COMMITMENT INCREASE AGREEMENT
September 25, 2025
JPMorgan Chase Bank, N.A., as Administrative Agent
4041 Ogletown Stanton Road, Floor 2
Newark, DE 19713
Attention: Loan & Agency Services Group
Tel: (302) 634-3377
Email: thomas.trullinger@chase.com
Ladies and Gentlemen:
We refer to the Senior Secured Revolving Credit Agreement dated as of December 20, 2024 (as amended, modified or supplemented from time to time, the “Credit Agreement”; the terms defined therein being used herein as therein defined) among MSD Investment Corp. (the “Borrower”), the Lenders party thereto and JPMorgan Chase Bank, N.A., as Administrative Agent for said Lenders.
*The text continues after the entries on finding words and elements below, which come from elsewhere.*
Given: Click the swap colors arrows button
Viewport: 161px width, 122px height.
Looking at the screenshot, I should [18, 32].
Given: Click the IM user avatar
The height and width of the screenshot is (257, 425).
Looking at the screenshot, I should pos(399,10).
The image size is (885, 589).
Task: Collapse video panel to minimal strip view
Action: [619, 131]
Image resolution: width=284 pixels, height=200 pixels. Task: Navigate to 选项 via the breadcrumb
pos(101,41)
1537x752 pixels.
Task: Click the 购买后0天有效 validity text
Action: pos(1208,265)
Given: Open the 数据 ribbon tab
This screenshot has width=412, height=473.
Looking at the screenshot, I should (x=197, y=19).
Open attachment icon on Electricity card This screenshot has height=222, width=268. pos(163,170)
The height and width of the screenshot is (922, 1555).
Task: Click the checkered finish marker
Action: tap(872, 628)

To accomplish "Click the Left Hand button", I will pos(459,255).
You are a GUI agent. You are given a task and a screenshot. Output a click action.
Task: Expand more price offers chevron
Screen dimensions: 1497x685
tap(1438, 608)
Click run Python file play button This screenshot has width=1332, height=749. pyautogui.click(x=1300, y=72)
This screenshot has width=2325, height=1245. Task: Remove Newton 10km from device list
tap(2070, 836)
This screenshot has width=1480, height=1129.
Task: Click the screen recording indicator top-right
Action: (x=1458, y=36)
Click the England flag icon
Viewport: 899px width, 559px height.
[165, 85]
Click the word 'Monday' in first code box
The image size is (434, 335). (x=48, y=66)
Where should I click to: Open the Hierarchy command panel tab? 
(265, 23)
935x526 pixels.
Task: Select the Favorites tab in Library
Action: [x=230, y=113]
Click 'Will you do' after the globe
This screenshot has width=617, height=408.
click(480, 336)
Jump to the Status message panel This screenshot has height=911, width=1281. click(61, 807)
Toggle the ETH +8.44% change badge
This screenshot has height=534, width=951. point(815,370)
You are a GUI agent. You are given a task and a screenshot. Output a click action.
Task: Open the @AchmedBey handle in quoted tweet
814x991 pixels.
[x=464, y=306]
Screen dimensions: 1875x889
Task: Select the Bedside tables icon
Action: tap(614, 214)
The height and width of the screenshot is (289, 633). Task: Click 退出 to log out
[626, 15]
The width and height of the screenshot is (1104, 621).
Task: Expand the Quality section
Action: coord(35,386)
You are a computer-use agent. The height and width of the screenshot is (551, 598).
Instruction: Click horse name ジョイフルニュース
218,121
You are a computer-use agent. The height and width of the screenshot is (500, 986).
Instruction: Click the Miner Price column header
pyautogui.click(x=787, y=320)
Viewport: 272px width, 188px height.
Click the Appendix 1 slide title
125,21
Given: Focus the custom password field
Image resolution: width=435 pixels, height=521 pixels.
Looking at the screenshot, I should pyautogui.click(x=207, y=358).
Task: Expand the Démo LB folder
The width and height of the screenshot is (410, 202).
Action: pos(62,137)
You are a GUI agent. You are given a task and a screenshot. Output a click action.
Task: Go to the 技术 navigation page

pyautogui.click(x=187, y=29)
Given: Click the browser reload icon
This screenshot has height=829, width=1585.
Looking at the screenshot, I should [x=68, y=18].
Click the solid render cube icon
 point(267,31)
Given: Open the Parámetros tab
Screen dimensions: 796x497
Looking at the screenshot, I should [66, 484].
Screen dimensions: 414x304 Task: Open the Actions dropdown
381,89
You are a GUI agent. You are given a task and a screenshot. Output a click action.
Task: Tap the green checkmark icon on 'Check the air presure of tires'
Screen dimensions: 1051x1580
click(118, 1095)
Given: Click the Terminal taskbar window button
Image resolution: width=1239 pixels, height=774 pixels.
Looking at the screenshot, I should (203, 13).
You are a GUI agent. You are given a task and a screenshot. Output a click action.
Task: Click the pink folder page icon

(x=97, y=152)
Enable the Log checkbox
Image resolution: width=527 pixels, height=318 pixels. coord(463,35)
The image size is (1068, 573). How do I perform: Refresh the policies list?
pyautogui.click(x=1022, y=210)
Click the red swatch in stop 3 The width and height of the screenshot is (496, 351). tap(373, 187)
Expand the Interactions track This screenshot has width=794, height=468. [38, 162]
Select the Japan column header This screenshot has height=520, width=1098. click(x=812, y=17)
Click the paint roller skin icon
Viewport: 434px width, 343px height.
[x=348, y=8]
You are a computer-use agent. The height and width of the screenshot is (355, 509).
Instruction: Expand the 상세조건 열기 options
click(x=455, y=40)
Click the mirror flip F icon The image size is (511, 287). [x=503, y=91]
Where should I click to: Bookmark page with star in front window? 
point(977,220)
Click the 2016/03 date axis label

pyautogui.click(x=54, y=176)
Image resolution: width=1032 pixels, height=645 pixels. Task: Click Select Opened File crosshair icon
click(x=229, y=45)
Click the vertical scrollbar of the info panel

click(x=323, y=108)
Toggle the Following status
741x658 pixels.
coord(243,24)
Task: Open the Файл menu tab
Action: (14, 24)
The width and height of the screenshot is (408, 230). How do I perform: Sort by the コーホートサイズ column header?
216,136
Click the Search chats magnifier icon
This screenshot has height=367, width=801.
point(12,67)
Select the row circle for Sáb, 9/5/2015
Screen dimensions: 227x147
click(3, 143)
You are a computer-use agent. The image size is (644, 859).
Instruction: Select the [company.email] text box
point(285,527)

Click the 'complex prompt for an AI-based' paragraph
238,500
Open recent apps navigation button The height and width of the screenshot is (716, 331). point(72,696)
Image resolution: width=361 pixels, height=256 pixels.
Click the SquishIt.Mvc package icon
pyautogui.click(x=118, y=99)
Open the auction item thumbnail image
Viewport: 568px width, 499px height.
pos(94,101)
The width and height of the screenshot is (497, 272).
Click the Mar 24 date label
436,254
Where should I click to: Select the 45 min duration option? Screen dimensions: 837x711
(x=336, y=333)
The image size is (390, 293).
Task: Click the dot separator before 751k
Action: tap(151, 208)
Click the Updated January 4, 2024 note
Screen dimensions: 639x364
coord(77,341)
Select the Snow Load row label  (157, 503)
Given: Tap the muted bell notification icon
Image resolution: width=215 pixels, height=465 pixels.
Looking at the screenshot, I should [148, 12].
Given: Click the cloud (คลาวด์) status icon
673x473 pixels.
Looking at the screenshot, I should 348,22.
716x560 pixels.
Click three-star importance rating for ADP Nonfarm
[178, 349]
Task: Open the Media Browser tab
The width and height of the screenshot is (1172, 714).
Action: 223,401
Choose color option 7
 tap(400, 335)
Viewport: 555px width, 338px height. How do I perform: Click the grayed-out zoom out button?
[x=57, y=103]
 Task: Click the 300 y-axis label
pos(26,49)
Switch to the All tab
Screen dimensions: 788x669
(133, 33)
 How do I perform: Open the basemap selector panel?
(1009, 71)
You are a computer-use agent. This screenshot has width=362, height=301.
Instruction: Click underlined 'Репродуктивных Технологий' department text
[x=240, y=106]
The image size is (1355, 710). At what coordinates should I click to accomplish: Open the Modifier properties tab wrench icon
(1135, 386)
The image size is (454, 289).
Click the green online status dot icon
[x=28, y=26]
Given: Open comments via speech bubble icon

You have advised us that the Borrower has requested in a letter dated September 25, 2025 (the “Increase Request”) from the Borrower to the Administrative Agent that the aggregate amount of the Commitments be increased on the terms and subject to the conditions set forth herein.
A. Commitment Increase. Pursuant to Section 2.07(e) of the Credit Agreement, BNP Paribas (the “Assuming Lender”), hereby agrees to make the Multicurrency Commitments in the amount set forth opposite the name of the Assuming Lender listed in Schedule I hereto, such Multicurrency Commitments to be effective as of the Increase Date (as defined in the Increase Request); provided, that the Administrative Agent shall have received a duly executed officer’s certificate from the Borrower which shall be dated the as of Increase Date and in substantially the form of Exhibit I hereto.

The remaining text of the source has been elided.